Gobi ka Paratha is translated as stuffed cauliflower parathas (parathas are fried chappatis). These are typically served for breakfast in many Punjabi households and if you get a couple of these down you before you start the day you are definitely good to go for a few hours :) . I know cauliflower isn’t the most popular vegetable out there but believe me, mixed with Indian spices and stuffed in chappatis, it tastes delicious. You can stuff parathas with so many other ingredients too like paneer, onions, potatoes and carrots. I remember when I was a little kid, if I wasn’t feeling well, my Mum used to make sweet parathas using sugar as a filling. I used to feel better instantly. I think my favorite stuffing that Mama Sawhney made was cheddar cheese, onion and cilantro. (Recipe to come soon). Actually she stuffed them with spicy minced lamb once and they were darned good too…aahhhh the options! —monica's spicediary
Place the flour in a mixing bowl. Add the water gradually. Combine the flour and water to make a sticky dough. Grease your hands slightly with oil and knead the dough until it becomes elastic and soft. It should not be too sticky or too hard. To check, press the dough with your fingers-it should spring back if it is the right consitency. Cover the dough with a towel.
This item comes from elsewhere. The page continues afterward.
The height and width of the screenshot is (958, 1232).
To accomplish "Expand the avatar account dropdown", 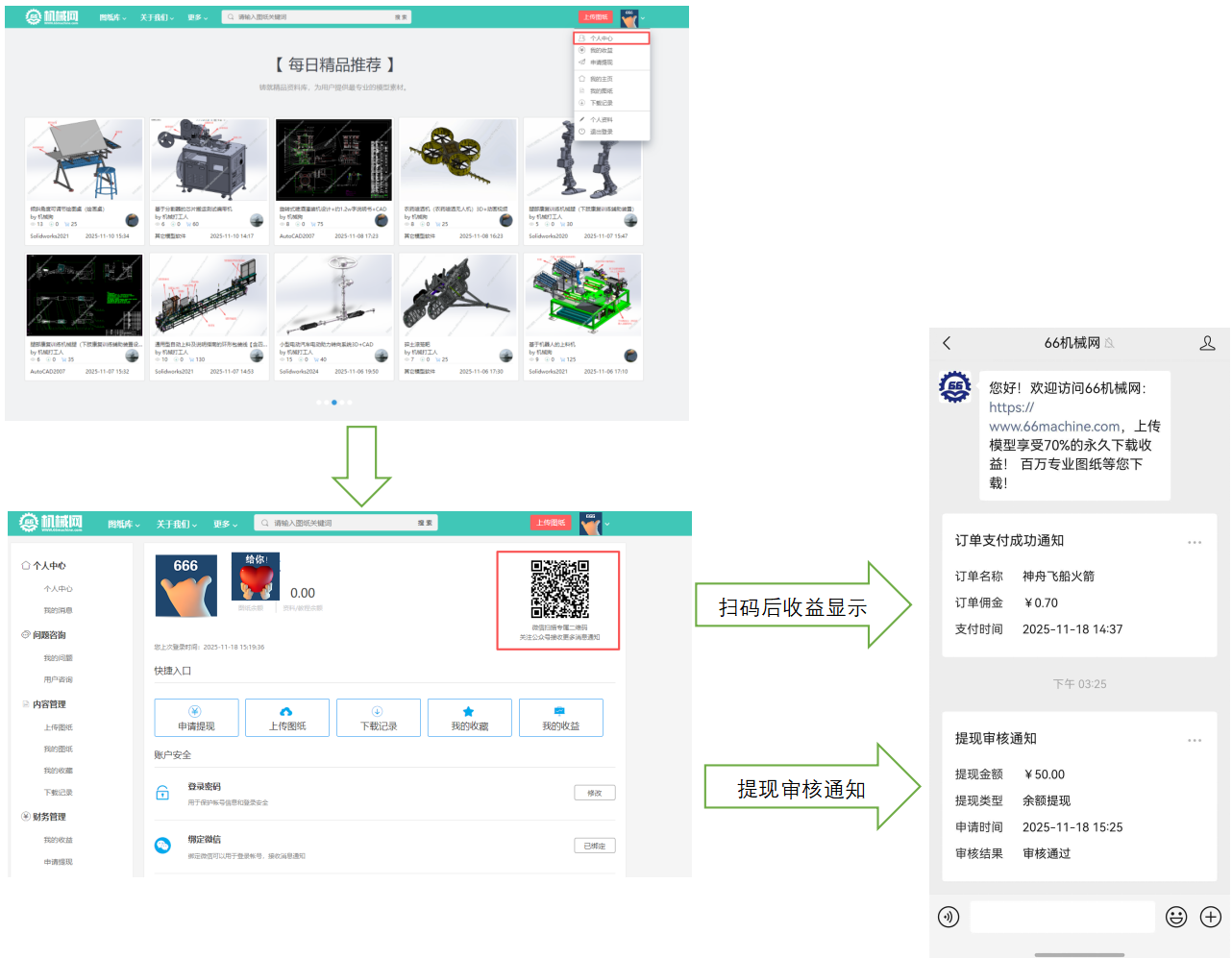I will (x=634, y=16).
To prepare the stuffing, mix together the remaining ingredients in the bowl, adding the salt right at the end (this to prevent any excess water forming- moisture is the enemy in preparing stuffed parathas!)
Divide the stuffing into four portions.
Now heat a non stick frying pan or tava on high heat. Once the pan is hot, reduce to medium heat whilst you prepare the paratha.
On a floured surface, shape the dough in to 6 round balls.
Dip the ball in the flour and with a rolling pin, begin to roll so it becomes the size of a tea saucer.
Place one portion of the stuffing in the centre of the chappati and join together all of the edges of the chappati so that they meet in the middle and press it down.
Dip the stuffed ball in the flour.
Take a clean plastic bag and lay it on the work surface. Begin to roll the stuffed ball on the plastic bag (this prevents the paratha from sticking to the surface).
Roll gently until it is 7-8? in diameter. See photo.
Increase heat of frying pan to high.
Carefully pick up the paratha and flip from hand to hand to get rid of any excess flour.
Place it on the frying pan. When it changes colour and small bubbles begin to appear turn it over and cook the other side. Brush the surface with a little oil and turn it over. Let it cook for about 30 seconds. Now repeat for the other side until your paratha is golden and crispy.
Maka the rest of the paratha using the same process. Keep them wrapped in a towel or foil.
You’re done! Best served hot with chilled yoghurt and pickle.